== PROBLEM ==
In the forum thread about Robert Land Academy, which students does the quoted website description say the school serves?

-- start PASSAGE TO READ --

# Robert Land Academy



## needhelp (11 Jul 2005)

My son will be attending Robert Land this fall - they do not provide references from past students - just wondering if anyone here has attended this school, and if so, would be willing to share their experience (good or bad).  Thanks so much.


----------



## TCBF (11 Jul 2005)

And this would be on a Military Interest website... why?

Tom


----------



## needhelp (11 Jul 2005)

Because it is a military school


----------



## Fishbone Jones (11 Jul 2005)

Other than RMC, I'm not aware of any schools here in Canada, or elswhere, that are supported by the CF or DND. Where is this school and what is their mandate?

I guess my next question would be, why are you puttiing your son into a private military academy that you know nothing about?


----------



## Island Ryhno (11 Jul 2005)

http://www.robertlandacademy.com/index.htm Googled it, all the info you want to know!


----------



## Fishbone Jones (11 Jul 2005)

Yup, just checked there and there's lots of info, plus many other links.


----------



## Roy Harding (11 Jul 2005)

Direct quote from the Robert Land Academy website (emphasis is mine):

_Robert Land Academy is a highly structured not-for-profit private military boarding school that has provided a safe, healthy, living and learning environment for boys in grades 6-12 for over 25 years. The military model reinforces the importance of organization, teamwork, discipline and personal responsibility._

This is a private school, based on a "military model" - it has nothing, nor does it claim to have anything, to do with the Canadian Forces.

I'd suggest contacting the school personally, and requesting references from them.  Then contact those references, and ask for OTHER names (which weren't on the list the school gave you).

Good luck.


----------



## needhelp (11 Jul 2005)

We have been looking at and considering this school for the past 6 months - I have researched it as much as I can up to this point and we are flying down to meet with the school at the end of July - www.robertlandacademy.com - they are located about an hour and a half outside of Toronto in Wellandport - they have been in operation for 25 years.   I posted on this forum only because, upon doing a search in google, a post on this message board came up regarding Robert Land so I thought maybe I could get some personal opinions of a student who actually had attended the school.   To date, I have only been able to hear from the Ontario board of education, and other teen help associations which have recommended this school for boys having trouble functioning in the typical public school system.

-- end PASSAGE TO READ --
-- start INFORMATION PROVIDED --

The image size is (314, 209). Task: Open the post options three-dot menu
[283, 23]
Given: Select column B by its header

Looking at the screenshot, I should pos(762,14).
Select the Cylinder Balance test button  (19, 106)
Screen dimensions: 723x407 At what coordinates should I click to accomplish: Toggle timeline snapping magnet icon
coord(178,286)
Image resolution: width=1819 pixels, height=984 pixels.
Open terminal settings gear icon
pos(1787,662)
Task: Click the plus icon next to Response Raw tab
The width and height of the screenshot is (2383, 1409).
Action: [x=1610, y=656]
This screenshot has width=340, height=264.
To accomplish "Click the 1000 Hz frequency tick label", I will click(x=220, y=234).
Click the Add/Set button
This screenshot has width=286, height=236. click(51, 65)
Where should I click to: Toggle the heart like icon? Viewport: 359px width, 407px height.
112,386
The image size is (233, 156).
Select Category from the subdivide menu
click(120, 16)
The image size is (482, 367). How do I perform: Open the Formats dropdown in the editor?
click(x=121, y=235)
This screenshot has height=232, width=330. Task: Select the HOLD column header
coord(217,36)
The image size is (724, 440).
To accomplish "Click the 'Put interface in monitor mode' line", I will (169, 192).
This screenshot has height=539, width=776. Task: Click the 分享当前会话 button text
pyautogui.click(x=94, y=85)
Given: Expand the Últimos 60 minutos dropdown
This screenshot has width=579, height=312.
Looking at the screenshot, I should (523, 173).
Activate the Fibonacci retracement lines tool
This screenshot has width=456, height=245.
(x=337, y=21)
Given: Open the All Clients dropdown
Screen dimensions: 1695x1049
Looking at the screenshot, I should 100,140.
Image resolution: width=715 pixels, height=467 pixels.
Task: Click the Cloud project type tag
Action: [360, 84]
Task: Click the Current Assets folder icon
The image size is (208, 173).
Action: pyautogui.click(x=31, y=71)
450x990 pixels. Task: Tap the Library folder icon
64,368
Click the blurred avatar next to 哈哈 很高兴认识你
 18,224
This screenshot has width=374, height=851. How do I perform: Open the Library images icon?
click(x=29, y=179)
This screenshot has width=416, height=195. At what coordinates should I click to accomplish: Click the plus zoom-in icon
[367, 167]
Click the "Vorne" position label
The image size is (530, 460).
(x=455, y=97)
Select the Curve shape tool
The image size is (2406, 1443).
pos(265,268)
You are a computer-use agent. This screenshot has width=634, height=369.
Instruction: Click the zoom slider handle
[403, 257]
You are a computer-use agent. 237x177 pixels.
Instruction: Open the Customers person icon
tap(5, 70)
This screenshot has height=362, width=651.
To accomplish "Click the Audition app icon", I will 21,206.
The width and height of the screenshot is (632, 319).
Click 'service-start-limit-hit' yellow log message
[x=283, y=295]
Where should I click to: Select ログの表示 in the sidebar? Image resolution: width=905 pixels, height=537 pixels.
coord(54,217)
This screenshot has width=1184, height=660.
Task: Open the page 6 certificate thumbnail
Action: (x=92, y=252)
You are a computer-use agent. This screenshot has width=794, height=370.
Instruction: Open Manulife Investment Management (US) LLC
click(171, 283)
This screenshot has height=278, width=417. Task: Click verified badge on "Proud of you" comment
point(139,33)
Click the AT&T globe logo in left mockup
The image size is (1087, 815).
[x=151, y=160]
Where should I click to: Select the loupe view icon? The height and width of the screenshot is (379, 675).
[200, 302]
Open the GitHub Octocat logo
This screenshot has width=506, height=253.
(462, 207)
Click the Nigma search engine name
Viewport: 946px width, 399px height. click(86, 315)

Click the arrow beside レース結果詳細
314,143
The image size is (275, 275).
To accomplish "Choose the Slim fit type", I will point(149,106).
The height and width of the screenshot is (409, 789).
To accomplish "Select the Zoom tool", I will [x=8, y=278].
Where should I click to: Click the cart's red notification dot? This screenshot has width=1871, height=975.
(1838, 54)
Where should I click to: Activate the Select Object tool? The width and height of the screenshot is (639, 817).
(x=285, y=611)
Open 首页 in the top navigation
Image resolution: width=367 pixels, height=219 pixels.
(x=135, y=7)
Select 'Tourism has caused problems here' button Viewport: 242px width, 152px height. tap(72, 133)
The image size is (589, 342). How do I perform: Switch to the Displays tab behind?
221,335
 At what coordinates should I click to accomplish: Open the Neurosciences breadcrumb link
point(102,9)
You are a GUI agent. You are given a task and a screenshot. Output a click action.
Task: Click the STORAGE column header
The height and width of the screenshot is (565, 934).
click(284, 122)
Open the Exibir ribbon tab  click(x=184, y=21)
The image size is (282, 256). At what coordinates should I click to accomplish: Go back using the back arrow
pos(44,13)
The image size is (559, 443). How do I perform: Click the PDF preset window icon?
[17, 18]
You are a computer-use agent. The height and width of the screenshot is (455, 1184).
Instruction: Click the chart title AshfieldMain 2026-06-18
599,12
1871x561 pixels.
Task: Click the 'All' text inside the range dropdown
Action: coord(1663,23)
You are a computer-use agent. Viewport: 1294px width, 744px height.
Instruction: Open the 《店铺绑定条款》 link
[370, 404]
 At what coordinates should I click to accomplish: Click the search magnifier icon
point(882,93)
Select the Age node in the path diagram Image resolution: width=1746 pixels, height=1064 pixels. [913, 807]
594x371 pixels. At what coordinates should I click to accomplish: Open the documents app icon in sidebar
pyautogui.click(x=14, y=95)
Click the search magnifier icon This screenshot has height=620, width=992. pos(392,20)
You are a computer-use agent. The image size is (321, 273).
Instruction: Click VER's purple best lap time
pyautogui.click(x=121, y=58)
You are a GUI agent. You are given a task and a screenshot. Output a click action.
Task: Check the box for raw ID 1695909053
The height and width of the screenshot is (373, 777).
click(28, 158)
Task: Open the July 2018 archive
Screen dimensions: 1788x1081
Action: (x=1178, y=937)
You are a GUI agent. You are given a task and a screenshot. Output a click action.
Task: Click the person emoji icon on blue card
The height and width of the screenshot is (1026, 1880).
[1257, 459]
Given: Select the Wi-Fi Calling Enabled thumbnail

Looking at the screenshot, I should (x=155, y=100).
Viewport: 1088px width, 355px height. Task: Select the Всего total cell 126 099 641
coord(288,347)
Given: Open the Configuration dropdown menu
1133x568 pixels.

-- end INFORMATION PROVIDED --

== FULL RESPONSE ==
Boys in grades 6-12.